Tu vois, Pistike, c'est pareil pour la chenille écrivaine.
Quand le monsieur écrivain est jeune, il mange toutes sortes de
feuilles, pas des feuilles de mûrier, mais des feuilles écrites
par d'autres, des feuilles de livres. Ça… hum, comment
t’expliquer, Pistike ? … Se
transforme en encre dans la tête de l'écrivain, tu sais, en belle
encre bleue, toutes ces feuilles. Et alors un beau jour, quand la tête de
l'écrivain est bien pleine d'encre – alors, Pistike,
l'écrivain cesse de manger et fait sortir le fil d'encre pour s'en
coconner, puis il deviendra papillon. Tu demandes par où il fait sortir
cette encre ? Ben – de la tête de l'écrivain sort un
tuyau, il traverse son bras, sa main, au bout de sa main il y a un petit truc
pointu que l'on appelle plume et c'est par elle que sort le fil d'encre. Ce qui
est étrange, tu vois, Pistike, c'est que
n'importe quelle feuille que mange l'écrivain, ça donnera
toujours du fil d'encre – le type d'écrivain par exemple que l'on
appelle poète mange toute la journée des feuilles de lettres
d'amour, qui génèrent plein d'encre dans sa tête, pour
fabriquer du fil d'encre.
L'écrivain
fait sortir le fil d'encre de sa tête. Il attache un bout du fil à
une branche que l'on appelle éditeur, puis il se met à extraire
l'encre de sa tête. Il sort, il sort, ce fil de sa tête, il est de
plus en plus long. Au début il coule régulièrement,
à fort débit (évidemment, tu me diras, Pistike,
puisqu'il a encore plein d'encre dans la tête !), dès le
début il prend soin de bien le tresser, il en tisse plein sa feuille de
papier, de ce splendide fil d'encre, tout le monde se réjouit, oh comme
il est beau, oh comme il est magnifique, et on lui fait beaucoup de place.
Quand c'est comme ça l'écrivain se réjouit lui aussi, sans
se soucier de l'encre qui s'écoule de sa tête où il en
reste de moins en moins, mais il voit tout ce fil, il est content de pouvoir
bientôt s'encoconner et de bien dormir avant de devenir papillon.
Et l'encre
s'écoule, son niveau ne cesse de diminuer dans la tête de
l'écrivain, son débit baisse, le fil s'amincit, l'écrivain
espace davantage les lignes, les fils se raréfient, c'est ce qu'on
appelle des drames en vers.
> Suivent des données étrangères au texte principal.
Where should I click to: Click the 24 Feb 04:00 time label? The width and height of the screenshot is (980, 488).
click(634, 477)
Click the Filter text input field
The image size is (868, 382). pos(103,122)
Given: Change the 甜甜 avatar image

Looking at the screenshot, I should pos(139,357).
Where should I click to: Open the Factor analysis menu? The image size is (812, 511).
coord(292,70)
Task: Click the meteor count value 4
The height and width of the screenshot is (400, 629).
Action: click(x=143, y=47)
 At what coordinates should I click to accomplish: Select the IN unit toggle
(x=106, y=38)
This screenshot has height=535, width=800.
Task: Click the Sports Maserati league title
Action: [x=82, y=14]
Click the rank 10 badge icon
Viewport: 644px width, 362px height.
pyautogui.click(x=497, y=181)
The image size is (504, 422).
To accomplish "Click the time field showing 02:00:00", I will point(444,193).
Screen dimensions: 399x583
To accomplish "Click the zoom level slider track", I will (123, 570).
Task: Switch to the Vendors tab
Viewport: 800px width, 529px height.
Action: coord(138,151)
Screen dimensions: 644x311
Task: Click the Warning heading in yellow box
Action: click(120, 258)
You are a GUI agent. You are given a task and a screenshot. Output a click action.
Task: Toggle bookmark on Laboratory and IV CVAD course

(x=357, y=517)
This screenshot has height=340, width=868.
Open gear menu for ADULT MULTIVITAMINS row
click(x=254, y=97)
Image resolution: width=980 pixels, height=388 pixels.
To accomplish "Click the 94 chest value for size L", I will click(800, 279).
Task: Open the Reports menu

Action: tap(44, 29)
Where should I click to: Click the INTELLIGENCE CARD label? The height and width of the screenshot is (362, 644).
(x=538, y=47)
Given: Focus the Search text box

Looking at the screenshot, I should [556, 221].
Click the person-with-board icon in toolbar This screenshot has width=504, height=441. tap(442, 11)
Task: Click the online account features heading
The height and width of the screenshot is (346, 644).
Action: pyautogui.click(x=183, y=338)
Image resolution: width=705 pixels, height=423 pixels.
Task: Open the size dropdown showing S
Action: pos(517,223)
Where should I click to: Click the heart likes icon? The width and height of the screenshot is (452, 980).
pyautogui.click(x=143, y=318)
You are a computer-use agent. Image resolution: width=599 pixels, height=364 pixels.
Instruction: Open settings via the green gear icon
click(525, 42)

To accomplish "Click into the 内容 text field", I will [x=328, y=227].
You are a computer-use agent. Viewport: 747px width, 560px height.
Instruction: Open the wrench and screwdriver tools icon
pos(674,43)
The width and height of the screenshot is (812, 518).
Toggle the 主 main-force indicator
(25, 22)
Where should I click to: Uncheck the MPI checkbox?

Mais l'écrivain ne s'en soucie pas, il pense
au cocon et s'en réjouit.
Puis un jour il n'y
a plus d'encre dans la tête de l'écrivain. Toute l'encre s'est
transformée en fil d'encre sur le papier. Alors l'écrivain pense
qu'il va bien dormir entre tous ces fils, en attendant de devenir papillon.
Mais ça ne
marche pas comme ça, Pistike, tu le sais,
n'est-ce pas ? Car le but d'un élevage de vers à soie n'est
pas de fabriquer beaucoup de papillons, mais beaucoup de soie. Pour y parvenir
on jette les cocons achevés dans de l'eau bouillante, la chenille
crève à l'intérieur, alors on lui enlève la soie et
on en fabrique de jolis bas et on jette les chenilles.
On fait la
même chose avec le cocon d'encre, Pistike.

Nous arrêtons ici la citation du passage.